Troubleshoot issues

Contributors netapp-soumikd Download PDF of this page

Issue: Redis Pods get stuck in a CrashLoopBackOff state

Description
In a high availability configuration, the AKS cluster does not come back to working state if all the nodes of the cluster are down. When you restart all the nodes, you might find all the Redis Pods to be in CrashLoopBackOff state.

Solution
You should run the following commands to restore the system.
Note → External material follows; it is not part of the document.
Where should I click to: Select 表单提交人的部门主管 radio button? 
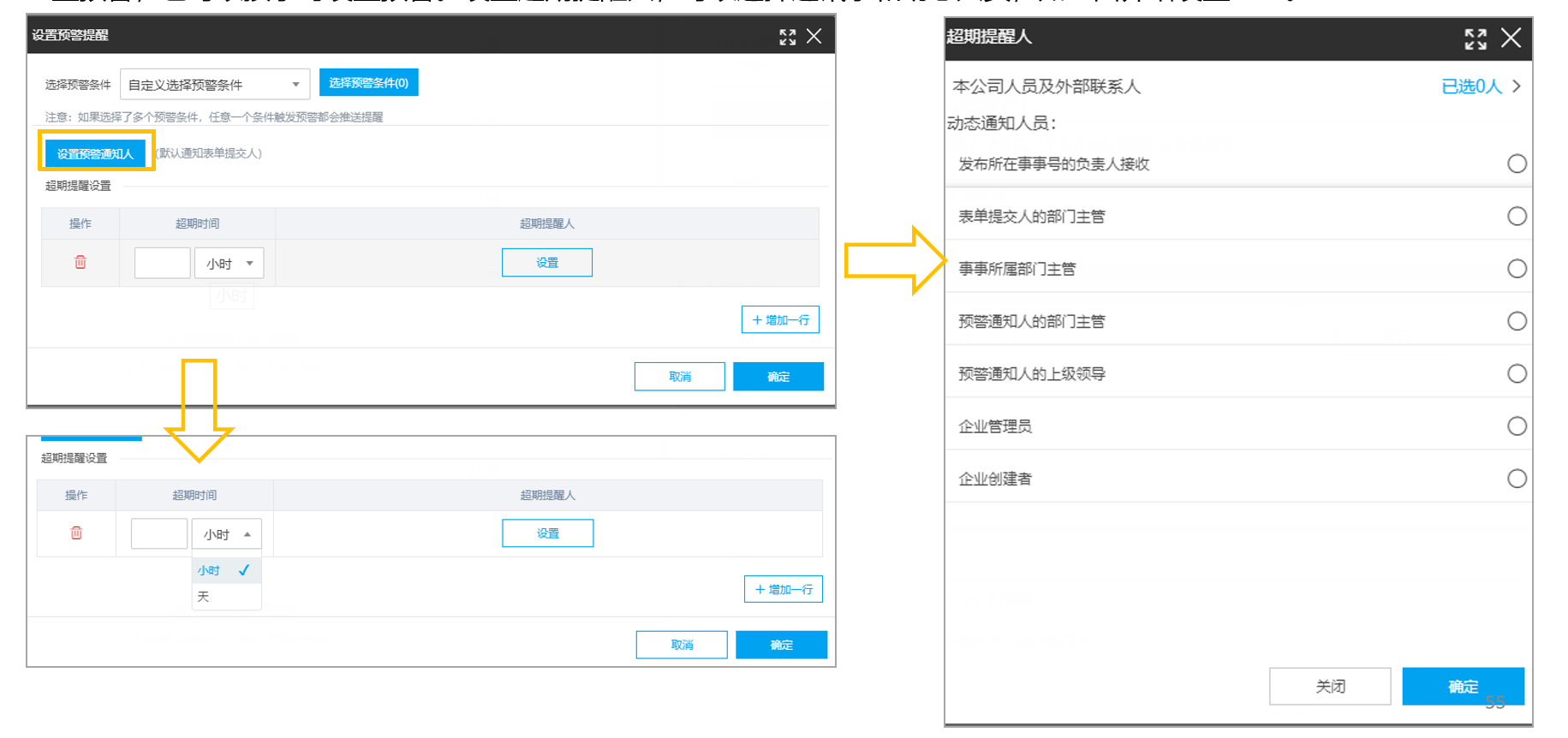(x=1517, y=217)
  1. Log into the Connector.

  2. Delete all the Redis Pods.

    • docker exec -it cloudmanager_snapcenter — sh

    • kubectl scale --replicas=0 sts sc-dependencies-redis-node -n snapcenter

  3. Verify if all the Redis Pods are deleted.
    kubectl get pods -n snapcenter

  4. If the Redis Pods are not deleted, run the following commands:

    • kubectl delete pod sc-dependencies-redis-node-0 -n snapcenter

    • kubectl delete pod sc-dependencies-redis-node-1 -n snapcenter

    • kubectl delete pod sc-dependencies-redis-node-2 -n snapcenter

  5. After all the Redis Pods are deleted, run:
    kubectl scale --replicas=3 sts sc-dependencies-redis-node -n snapcenter

  6. Verify if all the deleted pods are up and running.
    Kubectl get pods -n snapcenter

Issue: Jobs are failing after restarting the cluster nodes

Description
In a high availability configuration, the AKS cluster does not come back to working state if all the nodes of the cluster are down. When you restart all the nodes, you might see jobs are failing with granular tasks either greyed out or timed out.

Solution
You should run the following commands:

  1. Log into the Connector.

  2. Save the RabbitMQ statefulset (sts) deployment.

    • docker exec -it cloudmanager_snapcenter — sh

    • kubectl get sts rabbitmq -o yaml -n snapcenter > rabbitmq_sts.yaml

  3. Identify the persistent volumes (PVs) attached to RabbitMQ pods.
    kubectl get pv | grep rabbitmq

  4. Delete the persistent volume claims (PVCs) attached to RabbitMQ pods.
    kubectl get pvc -n snapcenter| grep rabbitmq | awk {'print $1'} | xargs kubectl delete pvc -n snapcenter

  5. Delete each of the PVs that you identified earlier in step 3.
    kubectl delete pv 'pvname'

  6. Create a RabbitMQ sts.
    kubectl create -f rabbitmq_sts.yaml -n snapcenter

Issue: Backup operation fails during tenant database creation

Description
While creating a tenant database if an on-demand or a scheduled backup is initiated, the backup operation fails.

Solution
Creating a tenant database is a maintenance operation on the SAP HANA system.

You should put the SAP HANA system in the maintenance mode using SnapCenter Service before creating the tenant database. After putting the SAP HANA system in maintenance mode no operations can be initiated.

After creating the tenant database, you should bring back the SAP HANA system to production mode.